## PROMPT
Please repeat the records below exactly, but only from the line that contains "Viewport: 1049px width, 721px height." onward, ending with the last line.

-- Opening Marker --

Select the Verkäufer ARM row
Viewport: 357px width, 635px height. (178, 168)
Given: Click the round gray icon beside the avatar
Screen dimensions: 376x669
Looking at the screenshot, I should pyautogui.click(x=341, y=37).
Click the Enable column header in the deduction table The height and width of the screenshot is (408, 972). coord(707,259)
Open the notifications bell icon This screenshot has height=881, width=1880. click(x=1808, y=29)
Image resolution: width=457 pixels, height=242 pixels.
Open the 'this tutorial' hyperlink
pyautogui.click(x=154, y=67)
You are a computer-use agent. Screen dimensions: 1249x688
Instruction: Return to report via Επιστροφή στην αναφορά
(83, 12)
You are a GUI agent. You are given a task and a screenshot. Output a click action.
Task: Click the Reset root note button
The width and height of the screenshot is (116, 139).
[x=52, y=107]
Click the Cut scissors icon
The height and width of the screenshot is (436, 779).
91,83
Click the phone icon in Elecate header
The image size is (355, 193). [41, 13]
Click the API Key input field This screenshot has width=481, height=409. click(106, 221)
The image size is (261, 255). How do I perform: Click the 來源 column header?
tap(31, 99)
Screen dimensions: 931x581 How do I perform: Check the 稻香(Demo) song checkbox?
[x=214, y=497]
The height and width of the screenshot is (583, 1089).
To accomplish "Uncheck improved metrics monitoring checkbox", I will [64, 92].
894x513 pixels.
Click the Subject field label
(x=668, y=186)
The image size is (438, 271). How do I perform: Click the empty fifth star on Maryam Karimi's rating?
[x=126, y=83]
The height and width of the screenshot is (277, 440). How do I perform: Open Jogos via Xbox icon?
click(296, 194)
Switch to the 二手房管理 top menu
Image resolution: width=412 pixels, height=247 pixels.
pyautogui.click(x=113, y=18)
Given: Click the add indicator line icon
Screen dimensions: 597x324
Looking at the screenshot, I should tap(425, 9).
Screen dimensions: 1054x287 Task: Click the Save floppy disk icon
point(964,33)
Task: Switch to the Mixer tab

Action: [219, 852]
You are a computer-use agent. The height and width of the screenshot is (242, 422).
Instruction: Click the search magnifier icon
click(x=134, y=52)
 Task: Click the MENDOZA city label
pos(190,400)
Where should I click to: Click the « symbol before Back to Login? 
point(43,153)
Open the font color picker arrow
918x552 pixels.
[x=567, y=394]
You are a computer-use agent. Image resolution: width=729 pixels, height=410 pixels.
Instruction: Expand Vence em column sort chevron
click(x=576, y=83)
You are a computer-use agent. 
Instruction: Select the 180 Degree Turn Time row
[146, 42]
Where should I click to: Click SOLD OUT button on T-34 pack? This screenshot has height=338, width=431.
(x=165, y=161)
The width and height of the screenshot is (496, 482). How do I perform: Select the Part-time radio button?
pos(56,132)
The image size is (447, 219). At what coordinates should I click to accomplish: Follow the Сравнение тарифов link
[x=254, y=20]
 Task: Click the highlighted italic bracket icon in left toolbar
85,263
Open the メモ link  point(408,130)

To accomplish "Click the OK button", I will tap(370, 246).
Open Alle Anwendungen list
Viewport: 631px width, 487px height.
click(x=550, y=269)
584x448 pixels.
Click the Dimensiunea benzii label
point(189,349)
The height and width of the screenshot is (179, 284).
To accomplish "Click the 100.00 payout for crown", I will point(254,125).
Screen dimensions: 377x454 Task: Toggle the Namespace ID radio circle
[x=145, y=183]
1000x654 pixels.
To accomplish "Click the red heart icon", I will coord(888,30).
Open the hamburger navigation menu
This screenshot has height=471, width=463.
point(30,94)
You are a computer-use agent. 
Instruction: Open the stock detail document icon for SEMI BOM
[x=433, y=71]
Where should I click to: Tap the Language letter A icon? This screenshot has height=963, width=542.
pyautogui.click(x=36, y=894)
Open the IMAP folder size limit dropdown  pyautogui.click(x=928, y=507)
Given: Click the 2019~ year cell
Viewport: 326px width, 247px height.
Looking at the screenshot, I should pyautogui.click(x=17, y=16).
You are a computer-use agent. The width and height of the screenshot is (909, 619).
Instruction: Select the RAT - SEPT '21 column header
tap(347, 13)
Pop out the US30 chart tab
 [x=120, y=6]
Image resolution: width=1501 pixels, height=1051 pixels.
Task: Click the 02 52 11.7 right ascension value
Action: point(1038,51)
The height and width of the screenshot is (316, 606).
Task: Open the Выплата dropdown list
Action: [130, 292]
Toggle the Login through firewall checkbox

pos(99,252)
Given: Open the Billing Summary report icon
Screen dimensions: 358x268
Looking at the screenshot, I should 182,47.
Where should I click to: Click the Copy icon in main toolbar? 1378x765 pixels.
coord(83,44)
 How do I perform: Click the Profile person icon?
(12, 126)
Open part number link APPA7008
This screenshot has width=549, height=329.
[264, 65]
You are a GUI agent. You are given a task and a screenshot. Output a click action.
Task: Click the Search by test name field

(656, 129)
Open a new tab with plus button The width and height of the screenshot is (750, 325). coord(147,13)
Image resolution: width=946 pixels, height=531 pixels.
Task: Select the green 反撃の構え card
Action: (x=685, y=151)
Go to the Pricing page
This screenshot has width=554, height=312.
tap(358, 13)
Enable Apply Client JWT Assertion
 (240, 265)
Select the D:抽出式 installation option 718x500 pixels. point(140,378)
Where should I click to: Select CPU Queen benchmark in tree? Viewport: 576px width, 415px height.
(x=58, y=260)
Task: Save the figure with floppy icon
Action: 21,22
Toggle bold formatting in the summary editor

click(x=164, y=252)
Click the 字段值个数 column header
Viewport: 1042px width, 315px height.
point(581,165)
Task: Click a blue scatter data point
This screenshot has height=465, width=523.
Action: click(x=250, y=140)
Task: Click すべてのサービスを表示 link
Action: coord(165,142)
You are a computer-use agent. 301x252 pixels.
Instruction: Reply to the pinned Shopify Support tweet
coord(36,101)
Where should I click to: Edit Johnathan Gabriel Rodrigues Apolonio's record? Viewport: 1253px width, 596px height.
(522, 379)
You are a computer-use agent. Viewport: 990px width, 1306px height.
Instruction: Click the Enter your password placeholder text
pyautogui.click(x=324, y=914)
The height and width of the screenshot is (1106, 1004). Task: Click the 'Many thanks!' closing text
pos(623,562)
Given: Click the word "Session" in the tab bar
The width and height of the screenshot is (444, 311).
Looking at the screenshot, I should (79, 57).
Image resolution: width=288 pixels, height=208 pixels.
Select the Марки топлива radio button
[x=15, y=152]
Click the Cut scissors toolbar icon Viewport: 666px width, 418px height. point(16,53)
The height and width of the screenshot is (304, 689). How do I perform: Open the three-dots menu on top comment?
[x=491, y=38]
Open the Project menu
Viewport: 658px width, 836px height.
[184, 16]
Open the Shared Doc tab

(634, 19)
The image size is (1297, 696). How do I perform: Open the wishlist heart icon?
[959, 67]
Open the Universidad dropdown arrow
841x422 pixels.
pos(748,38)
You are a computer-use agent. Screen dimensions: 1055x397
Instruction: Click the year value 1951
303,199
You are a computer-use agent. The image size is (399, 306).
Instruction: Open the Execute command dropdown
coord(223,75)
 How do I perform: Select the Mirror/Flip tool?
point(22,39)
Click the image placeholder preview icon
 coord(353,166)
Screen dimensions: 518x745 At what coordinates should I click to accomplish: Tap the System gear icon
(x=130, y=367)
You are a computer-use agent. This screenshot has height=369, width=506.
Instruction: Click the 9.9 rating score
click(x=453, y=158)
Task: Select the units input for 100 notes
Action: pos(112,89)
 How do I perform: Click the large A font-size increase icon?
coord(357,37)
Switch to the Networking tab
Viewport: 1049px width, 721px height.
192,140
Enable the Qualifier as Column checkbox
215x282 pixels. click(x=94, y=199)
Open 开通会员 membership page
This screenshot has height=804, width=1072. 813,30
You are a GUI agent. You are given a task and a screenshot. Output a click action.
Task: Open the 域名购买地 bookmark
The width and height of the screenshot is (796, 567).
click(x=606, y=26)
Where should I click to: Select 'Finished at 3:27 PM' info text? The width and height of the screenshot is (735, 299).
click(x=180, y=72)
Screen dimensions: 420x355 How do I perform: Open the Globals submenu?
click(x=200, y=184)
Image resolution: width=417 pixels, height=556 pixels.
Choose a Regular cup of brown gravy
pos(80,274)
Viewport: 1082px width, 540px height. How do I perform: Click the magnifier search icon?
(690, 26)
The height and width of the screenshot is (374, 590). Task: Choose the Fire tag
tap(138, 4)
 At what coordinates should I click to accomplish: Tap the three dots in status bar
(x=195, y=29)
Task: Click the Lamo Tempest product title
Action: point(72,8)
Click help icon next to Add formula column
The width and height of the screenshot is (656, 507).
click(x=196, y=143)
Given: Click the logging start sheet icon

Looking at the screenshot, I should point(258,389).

-- Closing Marker --

## REPLY TO THE EXERCISE
Viewport: 1049px width, 721px height.
192,140
Enable the Qualifier as Column checkbox
215x282 pixels. click(x=94, y=199)
Open 开通会员 membership page
This screenshot has height=804, width=1072. 813,30
You are a GUI agent. You are given a task and a screenshot. Output a click action.
Task: Open the 域名购买地 bookmark
The width and height of the screenshot is (796, 567).
click(x=606, y=26)
Where should I click to: Select 'Finished at 3:27 PM' info text? The width and height of the screenshot is (735, 299).
click(x=180, y=72)
Screen dimensions: 420x355 How do I perform: Open the Globals submenu?
click(x=200, y=184)
Image resolution: width=417 pixels, height=556 pixels.
Choose a Regular cup of brown gravy
pos(80,274)
Viewport: 1082px width, 540px height. How do I perform: Click the magnifier search icon?
(690, 26)
The height and width of the screenshot is (374, 590). Task: Choose the Fire tag
tap(138, 4)
 At what coordinates should I click to accomplish: Tap the three dots in status bar
(x=195, y=29)
Task: Click the Lamo Tempest product title
Action: point(72,8)
Click help icon next to Add formula column
The width and height of the screenshot is (656, 507).
click(x=196, y=143)
Given: Click the logging start sheet icon

Looking at the screenshot, I should point(258,389).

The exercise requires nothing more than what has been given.